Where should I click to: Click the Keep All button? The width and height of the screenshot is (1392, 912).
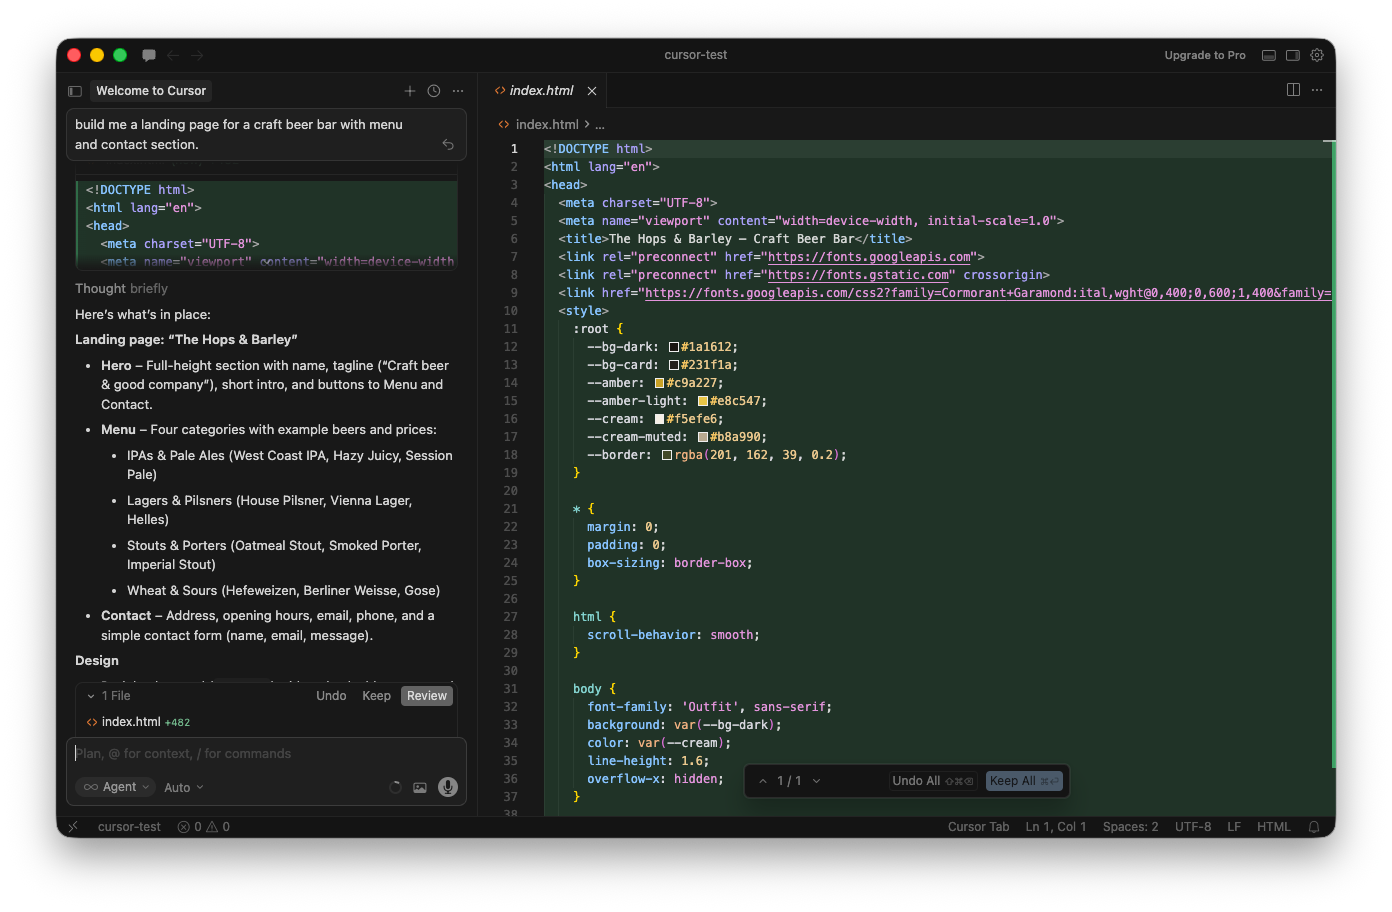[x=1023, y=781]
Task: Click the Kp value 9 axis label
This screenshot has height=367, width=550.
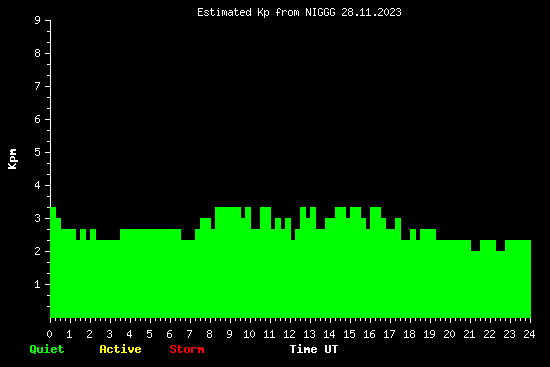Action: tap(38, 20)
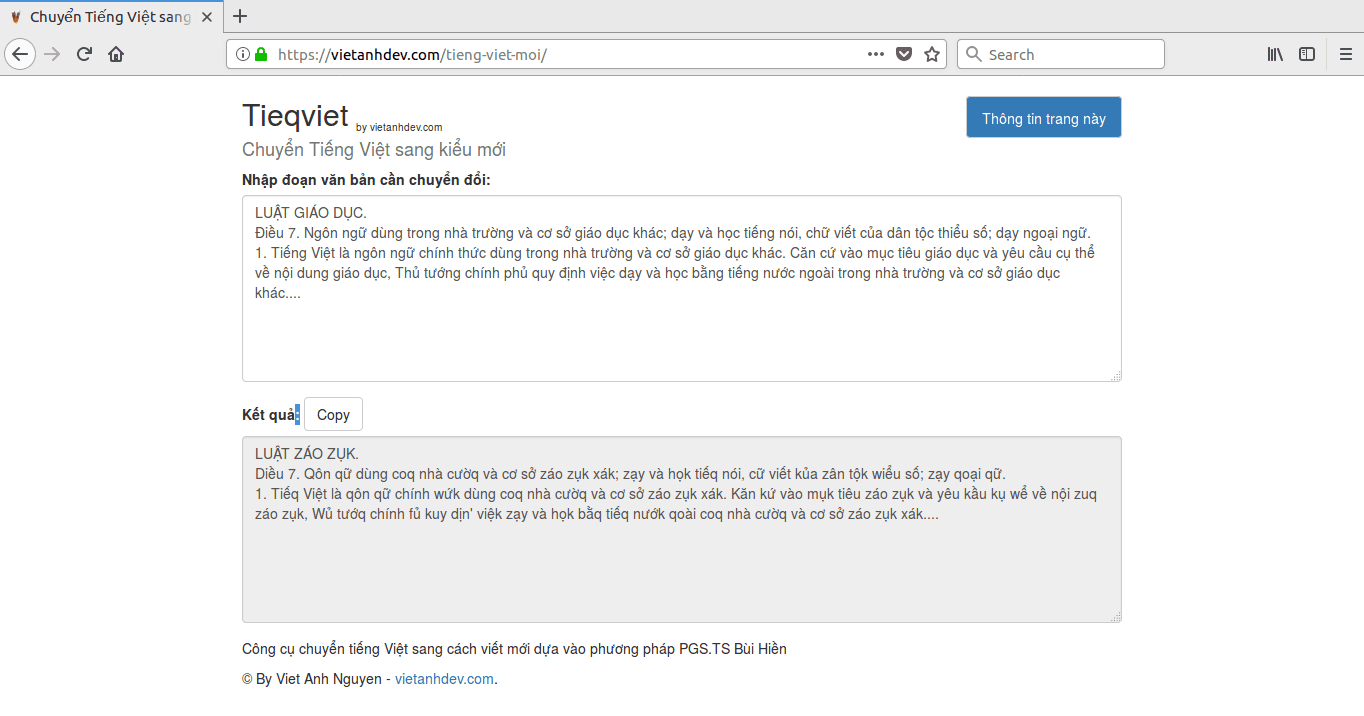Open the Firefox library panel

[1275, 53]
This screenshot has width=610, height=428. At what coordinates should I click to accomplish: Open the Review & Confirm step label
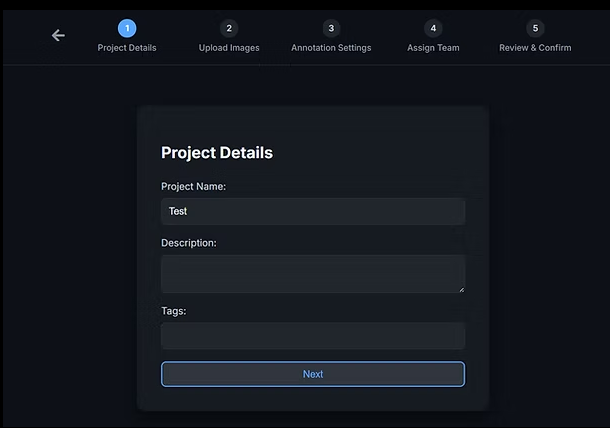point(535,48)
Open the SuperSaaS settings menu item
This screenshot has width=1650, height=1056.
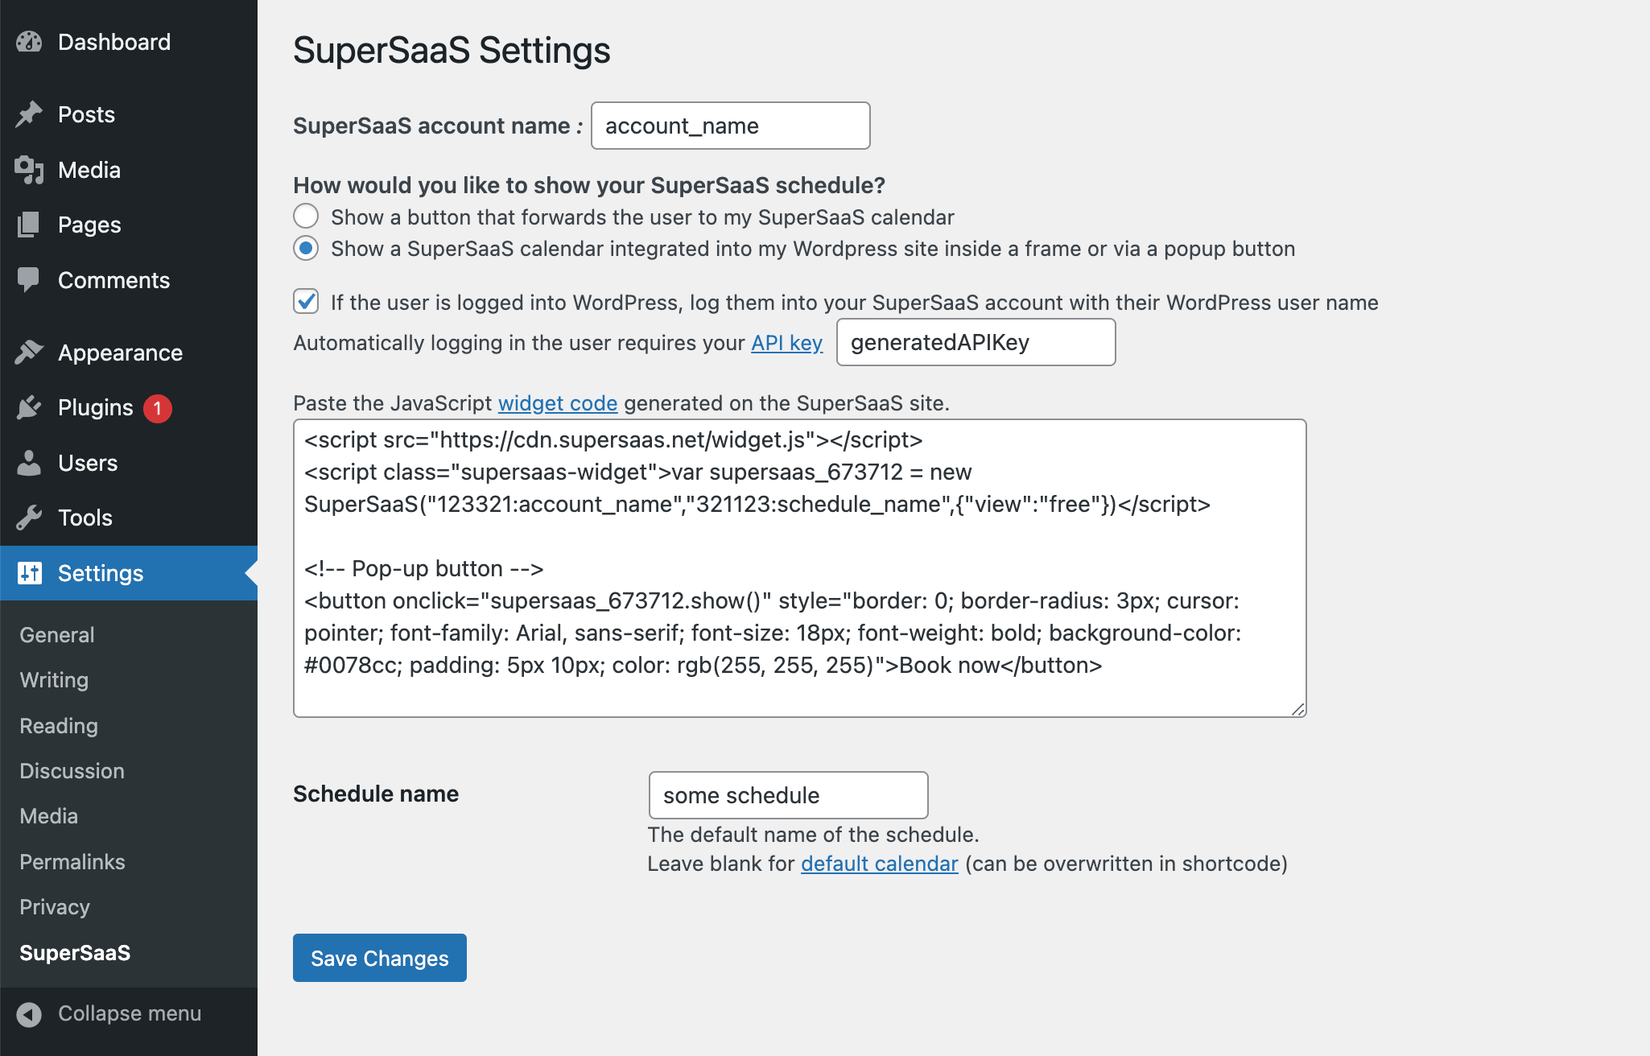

****************************************

* _YOUR ASSIGNMENT_: Could you write out the whole listing exactly, skipping every picture?

* _TASK SOLUTION_:
Where should I click to: Click the Keep All button? The width and height of the screenshot is (1392, 912).
[x=1023, y=781]
Task: Click the Kp value 9 axis label
This screenshot has height=367, width=550.
Action: tap(38, 20)
Open the Firefox library panel

[1275, 53]
This screenshot has width=610, height=428. At what coordinates should I click to accomplish: Open the Review & Confirm step label
point(535,48)
Open the SuperSaaS settings menu item
This screenshot has width=1650, height=1056.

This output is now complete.